Saved data entries
──────────────────────────────

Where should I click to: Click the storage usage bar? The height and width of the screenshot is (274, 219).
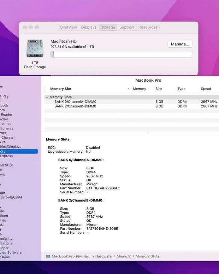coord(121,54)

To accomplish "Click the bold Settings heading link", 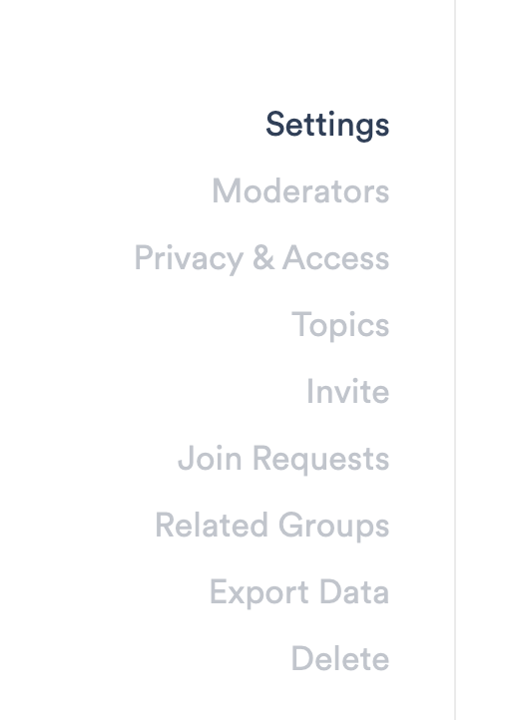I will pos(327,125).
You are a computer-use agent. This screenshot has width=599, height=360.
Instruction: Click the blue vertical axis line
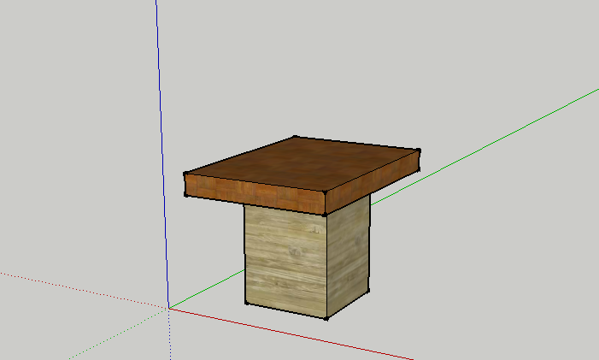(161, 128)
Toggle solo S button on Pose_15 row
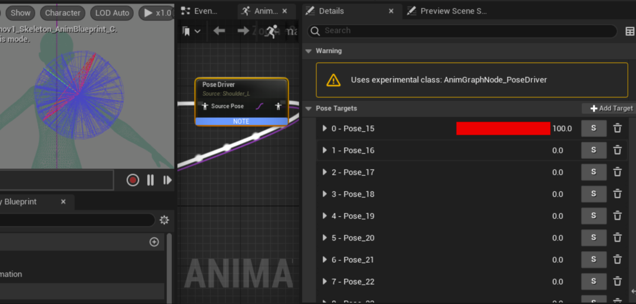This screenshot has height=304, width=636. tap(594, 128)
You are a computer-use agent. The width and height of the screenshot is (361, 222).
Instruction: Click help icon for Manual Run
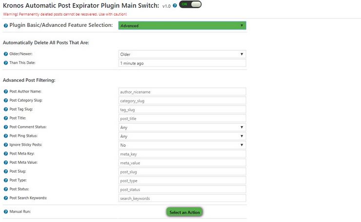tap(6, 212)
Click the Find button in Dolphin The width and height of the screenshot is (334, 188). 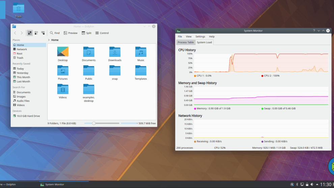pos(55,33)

──────────────────────────────

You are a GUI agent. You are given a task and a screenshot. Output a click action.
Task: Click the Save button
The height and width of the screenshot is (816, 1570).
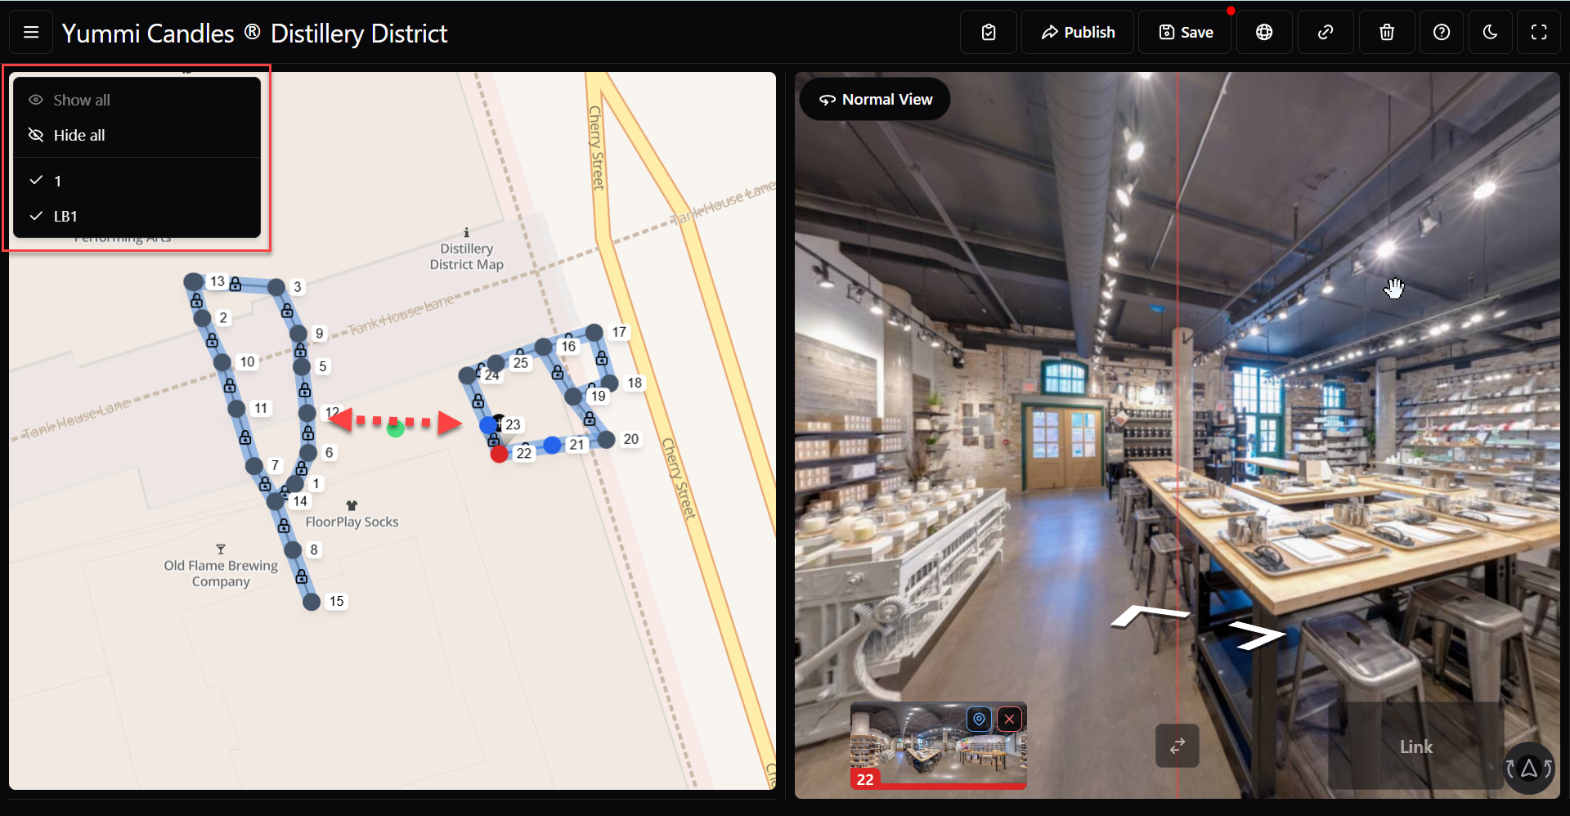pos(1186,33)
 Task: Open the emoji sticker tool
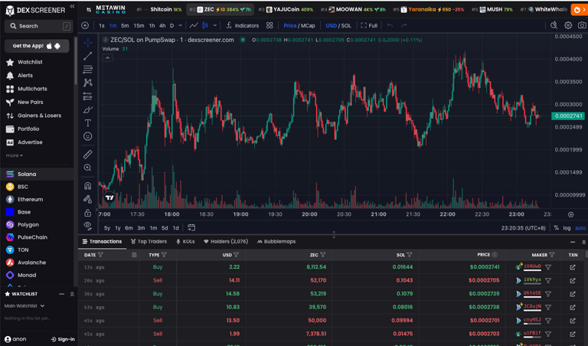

──────────────────────────────

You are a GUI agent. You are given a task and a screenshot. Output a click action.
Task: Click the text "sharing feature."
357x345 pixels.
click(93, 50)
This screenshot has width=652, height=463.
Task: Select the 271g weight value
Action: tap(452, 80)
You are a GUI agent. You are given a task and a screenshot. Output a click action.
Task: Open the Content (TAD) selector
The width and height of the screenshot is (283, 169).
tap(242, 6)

──────────────────────────────

The answer must consist of each line from the data that includes the string "Open".

 Task: Open the emoji sticker tool
Task: Open the Content (TAD) selector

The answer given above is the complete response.